_Extracted information_.
--*--

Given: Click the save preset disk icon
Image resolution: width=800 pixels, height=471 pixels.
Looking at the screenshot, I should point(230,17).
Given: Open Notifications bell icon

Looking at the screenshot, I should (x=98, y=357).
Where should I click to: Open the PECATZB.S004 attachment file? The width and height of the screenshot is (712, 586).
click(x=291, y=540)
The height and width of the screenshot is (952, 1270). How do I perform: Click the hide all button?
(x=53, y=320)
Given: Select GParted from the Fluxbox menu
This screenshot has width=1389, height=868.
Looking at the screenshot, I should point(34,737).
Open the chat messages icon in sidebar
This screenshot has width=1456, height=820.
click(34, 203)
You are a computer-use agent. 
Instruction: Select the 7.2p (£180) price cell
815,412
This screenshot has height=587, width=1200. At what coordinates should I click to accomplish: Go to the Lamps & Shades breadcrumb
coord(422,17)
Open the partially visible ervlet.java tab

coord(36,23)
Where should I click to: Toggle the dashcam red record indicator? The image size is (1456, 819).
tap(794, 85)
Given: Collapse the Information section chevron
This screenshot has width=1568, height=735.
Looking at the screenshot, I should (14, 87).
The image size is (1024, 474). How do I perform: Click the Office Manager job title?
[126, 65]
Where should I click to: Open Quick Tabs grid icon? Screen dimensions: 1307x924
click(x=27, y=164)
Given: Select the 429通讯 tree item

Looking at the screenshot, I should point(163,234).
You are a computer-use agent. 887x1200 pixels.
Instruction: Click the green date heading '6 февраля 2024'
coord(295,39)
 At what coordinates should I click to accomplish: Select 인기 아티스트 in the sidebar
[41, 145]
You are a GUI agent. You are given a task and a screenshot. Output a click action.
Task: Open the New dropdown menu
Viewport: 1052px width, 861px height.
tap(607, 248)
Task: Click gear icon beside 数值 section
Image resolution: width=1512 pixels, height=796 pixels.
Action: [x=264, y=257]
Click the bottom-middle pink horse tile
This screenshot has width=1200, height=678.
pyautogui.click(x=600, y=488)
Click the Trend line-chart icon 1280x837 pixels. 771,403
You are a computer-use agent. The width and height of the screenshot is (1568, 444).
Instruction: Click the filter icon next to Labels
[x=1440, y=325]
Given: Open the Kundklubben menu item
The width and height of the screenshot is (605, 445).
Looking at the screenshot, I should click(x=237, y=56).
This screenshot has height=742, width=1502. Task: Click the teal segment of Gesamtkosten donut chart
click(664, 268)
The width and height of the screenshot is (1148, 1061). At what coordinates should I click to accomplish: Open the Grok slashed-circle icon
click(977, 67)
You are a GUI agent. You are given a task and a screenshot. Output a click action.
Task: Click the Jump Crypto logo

--*--

_Task to complete_.
Reproduce, word for word, the part of the entries above that opens with the very first line and closes with the line containing "Click the Trend". Include both of those lines.

_Exercise response_.
Given: Click the save preset disk icon
Image resolution: width=800 pixels, height=471 pixels.
Looking at the screenshot, I should point(230,17).
Given: Open Notifications bell icon

Looking at the screenshot, I should (x=98, y=357).
Where should I click to: Open the PECATZB.S004 attachment file? The width and height of the screenshot is (712, 586).
click(x=291, y=540)
The height and width of the screenshot is (952, 1270). How do I perform: Click the hide all button?
(x=53, y=320)
Given: Select GParted from the Fluxbox menu
This screenshot has width=1389, height=868.
Looking at the screenshot, I should point(34,737).
Open the chat messages icon in sidebar
This screenshot has width=1456, height=820.
click(34, 203)
You are a computer-use agent. 
Instruction: Select the 7.2p (£180) price cell
815,412
This screenshot has height=587, width=1200. At what coordinates should I click to accomplish: Go to the Lamps & Shades breadcrumb
coord(422,17)
Open the partially visible ervlet.java tab

coord(36,23)
Where should I click to: Toggle the dashcam red record indicator? The image size is (1456, 819).
tap(794, 85)
Given: Collapse the Information section chevron
This screenshot has width=1568, height=735.
Looking at the screenshot, I should (14, 87).
The image size is (1024, 474). How do I perform: Click the Office Manager job title?
[126, 65]
Where should I click to: Open Quick Tabs grid icon? Screen dimensions: 1307x924
click(x=27, y=164)
Given: Select the 429通讯 tree item

Looking at the screenshot, I should point(163,234).
You are a computer-use agent. 887x1200 pixels.
Instruction: Click the green date heading '6 февраля 2024'
coord(295,39)
 At what coordinates should I click to accomplish: Select 인기 아티스트 in the sidebar
[41, 145]
You are a GUI agent. You are given a task and a screenshot. Output a click action.
Task: Open the New dropdown menu
Viewport: 1052px width, 861px height.
tap(607, 248)
Task: Click gear icon beside 数值 section
Image resolution: width=1512 pixels, height=796 pixels.
Action: [x=264, y=257]
Click the bottom-middle pink horse tile
This screenshot has width=1200, height=678.
pyautogui.click(x=600, y=488)
Click the Trend line-chart icon 1280x837 pixels. 771,403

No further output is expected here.